# Reinforcement Learning with the MountainCar Environment

In this tutorial, we will guide you through training a reinforcement learning agent using the MountainCar environment from the Gym library. This classic problem involves an underpowered car driving up a steep hill. We will leverage the `mercury2` library for training the agent.

## Steps

1. **Import Libraries**: Import necessary standard and third-party libraries and custom modules from `mercury2`.

2. **Set Up Paths**: Determine the root path of the project and append it to the system path.

3. **Load Dataset**: Read the MountainCar dataset into a pandas DataFrame.

4. **Initialize Agent**: Set batch size and initialize the imitation agent with a learning rate of 0.001.

5. **Train Agent**: Train the agent.

6. **Save Model**: Save the trained policy model to a specified path.

7. **Initialize Environment**: Set up the MountainCar environment in Gym with rendering.

8. **Load Model**: Initialize a new imitation agent and load the saved model.

9. **Run Agent**: Execute the agent in the environment and calculate the total reward.

10. **Close Environment**: Close the environment to release resources.

## Setup and Libraries

In this section, we will import and set up the necessary libraries.

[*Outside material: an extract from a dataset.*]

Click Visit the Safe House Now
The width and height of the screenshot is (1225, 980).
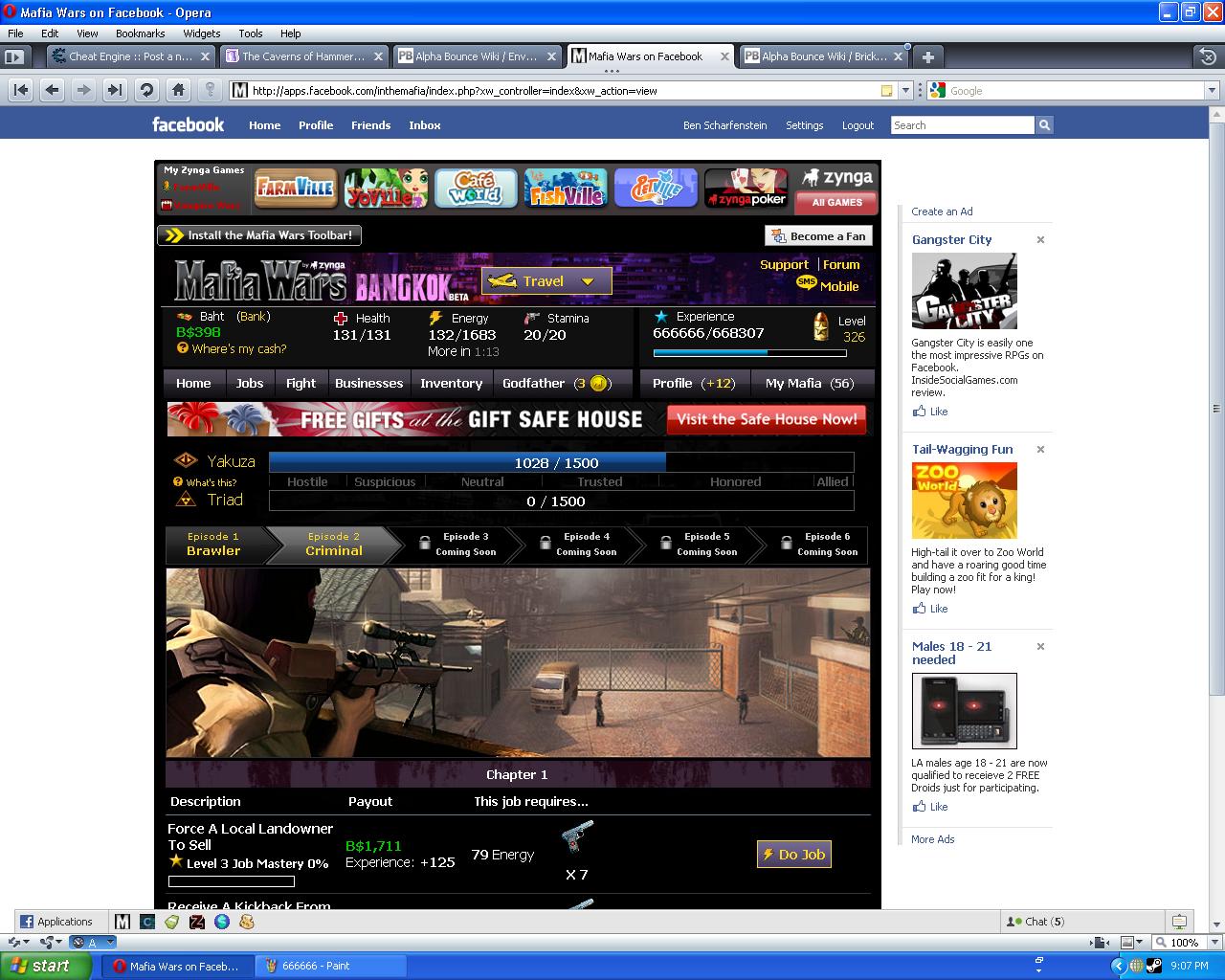click(x=767, y=419)
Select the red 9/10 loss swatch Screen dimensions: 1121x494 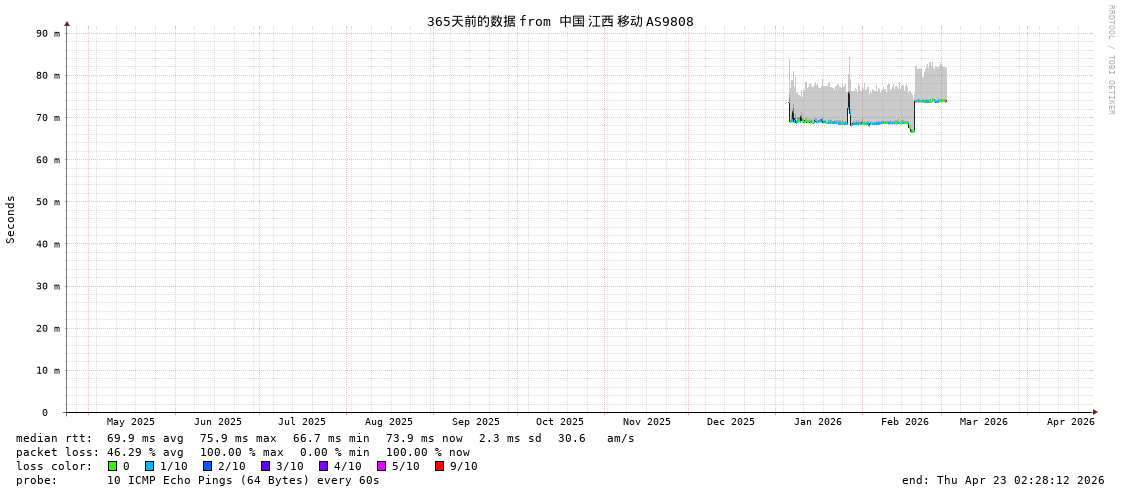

We will use `mercury2` for reinforcement learning agents and environment configuration, along with other essential libraries.

In [1]:
# Import necessary standard libraries
import sys  #Provides access to system-specific parameters and functions
import os # Provides a way of using operating system-dependent functionality
from pathlib import Path # Provides an object-oriented interface for filesystem paths

# Determine the root path of the project, assuming the current working directory is within the project structure
# `Path(os.getcwd())` creates a Path object for the current working directory
# `.parents[3]` navigates three levels up from the current directory, adjusting as needed based on your project structure
root_path = str(Path(os.getcwd()).parents[3])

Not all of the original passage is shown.